Dans les appartements étroits du Plateau, les personnages âgés de Les Belles Soeurs organisent une soirée où elles seront malgré elles en présence de personnificateurs féminins Duchesse de Langeais, Sandra et Butch tout droit sortis de Demain matin Montréal m’attend. Le milieu des cabarets et des boîtes de nuit se heurte au monde du Plateau et de ses femmes au foyer, deux univers typiques des pièces de Tremblay. Étrangement, les personnages dialoguent en anglais alors qu’ils sont tous issus d’un milieu francophone (et ce afin de plaire aux audiences anglophones; le film n’existe pas en français malgré que les deux langues s’y font entendre). Le film culmine lorsque l’un des personnificateurs féminins décide de réaliser un strip-tease afin de remercier leurs hôtesses. Outrées et scandalisées, les belles-soeurs les expulsent de la cour et se lancent à leur poursuite à travers les ruelles en leur criant des insultes. Tremblay et Brassard se retrouvent alors aux prises avec le nettoyage de la cour arrière.
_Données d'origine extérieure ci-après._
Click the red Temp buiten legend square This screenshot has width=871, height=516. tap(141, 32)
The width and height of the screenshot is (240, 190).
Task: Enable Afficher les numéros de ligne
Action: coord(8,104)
Produit dans le cadre de la série Adieu Alouette de l’ONF, le film visait à promouvoir la culture québécoise au-delà de son territoire et fut prétendument réalisé par Jean-Pierre Lefebvre. L’œuvre fut assujettie à un montage rigoureux afin de cadrer avec le modèle de l’ONF élaboré pour la série et son nom n’apparaît pas au générique.